───── EXERCISE INPUT

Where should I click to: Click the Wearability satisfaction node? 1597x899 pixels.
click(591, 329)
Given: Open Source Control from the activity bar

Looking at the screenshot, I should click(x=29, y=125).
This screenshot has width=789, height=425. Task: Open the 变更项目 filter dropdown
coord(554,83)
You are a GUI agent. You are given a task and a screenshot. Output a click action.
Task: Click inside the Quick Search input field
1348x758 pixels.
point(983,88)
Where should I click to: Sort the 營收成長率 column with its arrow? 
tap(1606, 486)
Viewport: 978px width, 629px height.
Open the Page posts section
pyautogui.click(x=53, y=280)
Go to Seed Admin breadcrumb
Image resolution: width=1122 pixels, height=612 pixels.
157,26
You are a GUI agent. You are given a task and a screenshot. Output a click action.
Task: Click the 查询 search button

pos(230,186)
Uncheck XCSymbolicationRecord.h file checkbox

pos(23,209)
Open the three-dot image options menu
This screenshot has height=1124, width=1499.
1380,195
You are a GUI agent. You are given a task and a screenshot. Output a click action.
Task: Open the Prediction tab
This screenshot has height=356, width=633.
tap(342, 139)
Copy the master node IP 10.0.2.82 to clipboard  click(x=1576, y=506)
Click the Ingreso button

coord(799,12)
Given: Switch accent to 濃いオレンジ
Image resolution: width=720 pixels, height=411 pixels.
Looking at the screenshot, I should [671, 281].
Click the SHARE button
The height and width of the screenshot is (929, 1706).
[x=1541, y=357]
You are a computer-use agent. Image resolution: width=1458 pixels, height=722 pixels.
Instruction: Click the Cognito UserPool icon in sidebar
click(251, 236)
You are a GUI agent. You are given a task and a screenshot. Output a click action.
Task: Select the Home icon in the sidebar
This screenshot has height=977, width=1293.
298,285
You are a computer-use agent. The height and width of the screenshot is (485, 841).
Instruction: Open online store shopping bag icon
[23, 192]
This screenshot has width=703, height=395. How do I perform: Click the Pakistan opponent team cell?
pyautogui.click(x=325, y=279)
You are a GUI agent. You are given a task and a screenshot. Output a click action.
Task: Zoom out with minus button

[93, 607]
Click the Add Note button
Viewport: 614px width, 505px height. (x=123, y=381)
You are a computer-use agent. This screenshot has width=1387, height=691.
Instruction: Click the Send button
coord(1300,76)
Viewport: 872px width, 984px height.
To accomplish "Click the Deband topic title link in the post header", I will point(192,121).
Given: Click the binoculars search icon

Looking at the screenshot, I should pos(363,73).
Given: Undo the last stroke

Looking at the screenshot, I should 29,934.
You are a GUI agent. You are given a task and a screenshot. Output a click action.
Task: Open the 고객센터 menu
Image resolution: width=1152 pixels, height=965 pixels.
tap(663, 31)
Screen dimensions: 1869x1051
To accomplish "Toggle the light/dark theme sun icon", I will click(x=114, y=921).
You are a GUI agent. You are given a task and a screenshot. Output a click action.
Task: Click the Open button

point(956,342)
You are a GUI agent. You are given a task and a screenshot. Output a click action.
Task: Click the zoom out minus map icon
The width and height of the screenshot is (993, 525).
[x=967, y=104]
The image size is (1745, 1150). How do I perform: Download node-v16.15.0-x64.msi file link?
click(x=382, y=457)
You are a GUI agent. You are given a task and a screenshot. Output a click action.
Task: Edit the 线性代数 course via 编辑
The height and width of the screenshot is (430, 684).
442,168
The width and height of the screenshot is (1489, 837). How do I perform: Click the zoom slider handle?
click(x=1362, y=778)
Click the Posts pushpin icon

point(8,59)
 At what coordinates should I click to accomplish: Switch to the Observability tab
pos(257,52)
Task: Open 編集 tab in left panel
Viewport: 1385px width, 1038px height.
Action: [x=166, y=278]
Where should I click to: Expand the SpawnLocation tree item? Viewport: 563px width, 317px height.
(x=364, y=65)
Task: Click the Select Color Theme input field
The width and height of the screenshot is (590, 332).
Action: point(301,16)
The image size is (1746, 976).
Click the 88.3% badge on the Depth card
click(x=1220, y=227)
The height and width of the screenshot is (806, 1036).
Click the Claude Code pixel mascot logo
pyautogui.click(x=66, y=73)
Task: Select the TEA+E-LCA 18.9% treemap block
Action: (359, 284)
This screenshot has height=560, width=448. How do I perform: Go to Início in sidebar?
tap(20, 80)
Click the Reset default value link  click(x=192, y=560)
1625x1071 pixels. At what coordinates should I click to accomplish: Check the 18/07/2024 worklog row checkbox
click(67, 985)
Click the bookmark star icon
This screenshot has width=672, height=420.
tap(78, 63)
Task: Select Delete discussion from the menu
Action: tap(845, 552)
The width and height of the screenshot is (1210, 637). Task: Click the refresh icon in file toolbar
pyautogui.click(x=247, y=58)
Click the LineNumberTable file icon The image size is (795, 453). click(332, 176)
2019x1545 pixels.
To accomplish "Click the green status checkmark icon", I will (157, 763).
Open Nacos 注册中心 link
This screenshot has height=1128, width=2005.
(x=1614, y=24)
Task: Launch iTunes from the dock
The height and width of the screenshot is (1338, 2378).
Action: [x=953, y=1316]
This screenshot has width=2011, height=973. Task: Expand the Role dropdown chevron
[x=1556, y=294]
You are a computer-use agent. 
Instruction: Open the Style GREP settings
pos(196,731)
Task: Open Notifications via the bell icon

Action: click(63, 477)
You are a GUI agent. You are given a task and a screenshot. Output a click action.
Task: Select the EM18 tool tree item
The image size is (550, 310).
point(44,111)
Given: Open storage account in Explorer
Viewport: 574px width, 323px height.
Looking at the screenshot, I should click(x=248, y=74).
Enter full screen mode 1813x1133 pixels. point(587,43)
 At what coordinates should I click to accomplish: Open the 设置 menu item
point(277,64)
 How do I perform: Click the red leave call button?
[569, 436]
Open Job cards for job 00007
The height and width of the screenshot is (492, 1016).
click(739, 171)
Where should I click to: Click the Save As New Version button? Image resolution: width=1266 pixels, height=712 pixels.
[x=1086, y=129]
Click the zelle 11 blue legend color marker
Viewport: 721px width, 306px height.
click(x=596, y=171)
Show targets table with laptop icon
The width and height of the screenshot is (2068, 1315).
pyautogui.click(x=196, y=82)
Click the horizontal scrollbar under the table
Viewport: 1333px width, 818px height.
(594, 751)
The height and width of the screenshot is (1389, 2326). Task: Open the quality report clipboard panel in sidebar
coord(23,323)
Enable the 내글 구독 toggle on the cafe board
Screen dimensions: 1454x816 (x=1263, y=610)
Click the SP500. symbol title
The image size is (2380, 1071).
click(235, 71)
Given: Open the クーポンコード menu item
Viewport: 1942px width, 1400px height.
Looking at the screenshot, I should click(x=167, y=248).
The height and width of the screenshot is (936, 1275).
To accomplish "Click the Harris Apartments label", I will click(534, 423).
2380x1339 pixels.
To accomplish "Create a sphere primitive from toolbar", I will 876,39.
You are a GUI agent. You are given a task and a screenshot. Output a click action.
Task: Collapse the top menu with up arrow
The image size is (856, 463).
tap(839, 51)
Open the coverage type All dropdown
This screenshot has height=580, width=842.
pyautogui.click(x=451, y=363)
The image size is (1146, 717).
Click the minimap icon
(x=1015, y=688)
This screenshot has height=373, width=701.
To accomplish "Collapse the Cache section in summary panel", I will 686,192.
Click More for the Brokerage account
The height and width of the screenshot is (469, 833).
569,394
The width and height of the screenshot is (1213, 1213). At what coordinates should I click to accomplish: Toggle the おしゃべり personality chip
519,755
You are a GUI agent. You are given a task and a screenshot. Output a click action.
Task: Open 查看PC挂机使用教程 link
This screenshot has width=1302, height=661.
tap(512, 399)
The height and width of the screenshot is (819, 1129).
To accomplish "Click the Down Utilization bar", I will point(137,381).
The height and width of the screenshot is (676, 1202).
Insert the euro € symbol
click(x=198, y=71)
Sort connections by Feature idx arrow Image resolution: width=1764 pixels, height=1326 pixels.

──────────

WORK TO BE COMPLETED
Reply with nothing but a number: how many lines of the entries above contain the string "title"?

RESPONSE AREA
2